Part III: Obedience (Willing to listen)

Obedience: Finding a Compromise

Women called to be Jesuits are well-positioned to break ground in our Catholic understanding of obedience.  This is because we are called to a community that has a strong emphasis on obedience, but whose members have continually affirmed that it is not in their interest to invite women to an obedience relationship.  (See here for a thorough and sympathetic history of this dynamic between Jesuit men and Jesuit women.)

This stings a bit sometimes, but it also provides a great opportunity for innovation.  Because this “both/and” experience of canonical obedience – both drawn to it, and exempt from it – could allow Jesuit women be bridge-builders between those affirm that obedience is absolutely essential to Catholic faith, and those who affirm that obedience is irrelevant and even repugnant to a modern life focused on a faith that does justice.

Fall in love, stay in love, and it will decide everything.  I believe that.  Love helps you see, notice, care.  It keeps you peaceful and willing.  It also and without any apology or embarrassment, makes you cunning and shrewd.  Lovers always are.  Cunning and shrewd for the things of Christ.  Our Father is a God who makes deals.  And so you will make them too.  Because love keeps ideas fully integral – but also keeps them practical.  It forces you to compromises that are holy – and perhaps not lacking in humor.  Because that is what He is like. And certainly, it forces you to compromises that will be misunderstood.  And perhaps not just misunderstood, but bitterly criticized, and even reviled.  And then you are indeed in a good state: clothed with the livery of Christ our Lord.

Joseph P. Whelan, S.J., 1981 (See source here)

Two necessary qualities that we don’t talk a lot about when we talk about obedience: discernment, or clear knowledge of what one wants, and mutuality, or a two-way listening and concern.

There is a lot of joking among millenial Jesuits that obedience “is really just about listening.”  We avoid the “doing what others say” part because it is so counter-cultural, and in mainstream culture is associated with weakness.  The opposite of desirable. But it’s true that listening is both the literal meaning of obey, and the foundation of true obedience.
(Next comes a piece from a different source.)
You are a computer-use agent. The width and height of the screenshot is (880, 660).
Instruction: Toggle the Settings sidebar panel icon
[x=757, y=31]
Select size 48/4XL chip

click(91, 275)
I also understand that obedience in its truest form is a vow of mutuality.  This is the part that religious communities have down. We change our behavior because we understand and are understood, even if we don’t completely agree on the best course of action. Obedience is also best expressed when roles are fluid – when the listening and doing is not only unilateral, or changes from time to time.  (Tim story – Ryann saying, “your shared value was that you listened to each other.  if we all shared that value, we could hang together a lot better!”)  True obedience is a form of mutual conversion through listening – a turning away from self-centeredness toward the greater good.

Obedience as the reduction of resistance.  Obedience as the ability to see God’s desire and be sensitive to it, even when it seems to be contrary to my opinion.  A good obedience practice is noticing how well things can work out when I don’t get my way.  Which reduces my attachment to getting my way, which can be a big obstacle, and makes me a better listener.  Obedience is very close to humility.